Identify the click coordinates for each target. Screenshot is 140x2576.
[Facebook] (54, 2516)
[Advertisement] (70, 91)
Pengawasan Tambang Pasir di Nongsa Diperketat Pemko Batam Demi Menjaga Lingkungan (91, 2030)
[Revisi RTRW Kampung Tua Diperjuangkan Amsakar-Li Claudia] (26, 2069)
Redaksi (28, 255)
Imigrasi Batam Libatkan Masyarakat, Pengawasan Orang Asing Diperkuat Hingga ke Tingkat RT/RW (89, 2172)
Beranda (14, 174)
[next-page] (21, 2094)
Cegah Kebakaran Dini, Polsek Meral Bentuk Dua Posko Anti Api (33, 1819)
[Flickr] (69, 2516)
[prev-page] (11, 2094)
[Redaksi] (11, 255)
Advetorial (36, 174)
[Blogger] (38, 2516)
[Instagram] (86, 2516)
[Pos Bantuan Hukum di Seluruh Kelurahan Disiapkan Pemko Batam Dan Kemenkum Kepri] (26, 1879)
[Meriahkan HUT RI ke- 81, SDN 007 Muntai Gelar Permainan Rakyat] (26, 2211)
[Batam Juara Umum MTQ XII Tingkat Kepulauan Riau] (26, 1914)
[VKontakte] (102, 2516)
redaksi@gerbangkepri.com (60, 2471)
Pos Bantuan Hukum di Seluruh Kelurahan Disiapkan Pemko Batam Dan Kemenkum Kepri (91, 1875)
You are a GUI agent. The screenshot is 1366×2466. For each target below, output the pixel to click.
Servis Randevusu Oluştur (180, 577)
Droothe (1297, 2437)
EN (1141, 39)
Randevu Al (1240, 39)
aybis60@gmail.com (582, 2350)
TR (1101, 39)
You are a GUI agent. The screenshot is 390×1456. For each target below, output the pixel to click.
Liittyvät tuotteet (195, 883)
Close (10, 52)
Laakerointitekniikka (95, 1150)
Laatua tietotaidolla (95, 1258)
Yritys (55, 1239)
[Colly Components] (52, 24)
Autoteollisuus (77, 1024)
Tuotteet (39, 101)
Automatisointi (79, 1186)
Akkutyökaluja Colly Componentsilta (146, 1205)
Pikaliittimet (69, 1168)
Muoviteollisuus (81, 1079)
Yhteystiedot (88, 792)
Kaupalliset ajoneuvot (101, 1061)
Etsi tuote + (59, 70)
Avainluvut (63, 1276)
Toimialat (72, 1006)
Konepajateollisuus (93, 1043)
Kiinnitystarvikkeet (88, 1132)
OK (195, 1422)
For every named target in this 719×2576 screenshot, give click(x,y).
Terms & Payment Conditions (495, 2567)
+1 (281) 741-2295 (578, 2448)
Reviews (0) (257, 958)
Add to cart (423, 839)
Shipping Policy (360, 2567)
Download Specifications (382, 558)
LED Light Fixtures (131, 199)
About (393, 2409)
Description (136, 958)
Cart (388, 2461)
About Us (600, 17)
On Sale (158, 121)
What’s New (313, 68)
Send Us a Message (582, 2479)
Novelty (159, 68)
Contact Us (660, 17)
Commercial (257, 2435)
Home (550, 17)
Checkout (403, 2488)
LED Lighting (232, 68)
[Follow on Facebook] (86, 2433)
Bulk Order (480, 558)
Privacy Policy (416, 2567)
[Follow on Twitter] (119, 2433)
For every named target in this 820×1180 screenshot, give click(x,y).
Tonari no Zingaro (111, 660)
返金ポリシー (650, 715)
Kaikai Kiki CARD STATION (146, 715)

________________________

Copy out the material exactly, omitting nothing.

* Task output
Identify the click coordinates for each target. Screenshot is 140x2576.
[Facebook] (54, 2516)
[Advertisement] (70, 91)
Pengawasan Tambang Pasir di Nongsa Diperketat Pemko Batam Demi Menjaga Lingkungan (91, 2030)
[Revisi RTRW Kampung Tua Diperjuangkan Amsakar-Li Claudia] (26, 2069)
Redaksi (28, 255)
Imigrasi Batam Libatkan Masyarakat, Pengawasan Orang Asing Diperkuat Hingga ke Tingkat RT/RW (89, 2172)
Beranda (14, 174)
[next-page] (21, 2094)
Cegah Kebakaran Dini, Polsek Meral Bentuk Dua Posko Anti Api (33, 1819)
[Flickr] (69, 2516)
[prev-page] (11, 2094)
[Redaksi] (11, 255)
Advetorial (36, 174)
[Blogger] (38, 2516)
[Instagram] (86, 2516)
[Pos Bantuan Hukum di Seluruh Kelurahan Disiapkan Pemko Batam Dan Kemenkum Kepri] (26, 1879)
[Meriahkan HUT RI ke- 81, SDN 007 Muntai Gelar Permainan Rakyat] (26, 2211)
[Batam Juara Umum MTQ XII Tingkat Kepulauan Riau] (26, 1914)
[VKontakte] (102, 2516)
redaksi@gerbangkepri.com (60, 2471)
Pos Bantuan Hukum di Seluruh Kelurahan Disiapkan Pemko Batam Dan Kemenkum Kepri (91, 1875)
You are a GUI agent. The screenshot is 1366×2466. For each target below, output the pixel to click.
Servis Randevusu Oluştur (180, 577)
Droothe (1297, 2437)
EN (1141, 39)
Randevu Al (1240, 39)
aybis60@gmail.com (582, 2350)
TR (1101, 39)
You are a GUI agent. The screenshot is 390×1456. For each target below, output the pixel to click.
Liittyvät tuotteet (195, 883)
Close (10, 52)
Laakerointitekniikka (95, 1150)
Laatua tietotaidolla (95, 1258)
Yritys (55, 1239)
[Colly Components] (52, 24)
Autoteollisuus (77, 1024)
Tuotteet (39, 101)
Automatisointi (79, 1186)
Akkutyökaluja Colly Componentsilta (146, 1205)
Pikaliittimet (69, 1168)
Muoviteollisuus (81, 1079)
Yhteystiedot (88, 792)
Kaupalliset ajoneuvot (101, 1061)
Etsi tuote + (59, 70)
Avainluvut (63, 1276)
Toimialat (72, 1006)
Konepajateollisuus (93, 1043)
Kiinnitystarvikkeet (88, 1132)
OK (195, 1422)
For every named target in this 719×2576 screenshot, give click(x,y).
Terms & Payment Conditions (495, 2567)
+1 (281) 741-2295 (578, 2448)
Reviews (0) (257, 958)
Add to cart (423, 839)
Shipping Policy (360, 2567)
Download Specifications (382, 558)
LED Light Fixtures (131, 199)
About (393, 2409)
Description (136, 958)
Cart (388, 2461)
About Us (600, 17)
On Sale (158, 121)
What’s New (313, 68)
Send Us a Message (582, 2479)
Novelty (159, 68)
Contact Us (660, 17)
Commercial (257, 2435)
Home (550, 17)
Checkout (403, 2488)
LED Lighting (232, 68)
[Follow on Facebook] (86, 2433)
Bulk Order (480, 558)
Privacy Policy (416, 2567)
[Follow on Twitter] (119, 2433)
For every named target in this 820×1180 screenshot, give click(x,y).
Tonari no Zingaro (111, 660)
返金ポリシー (650, 715)
Kaikai Kiki CARD STATION (146, 715)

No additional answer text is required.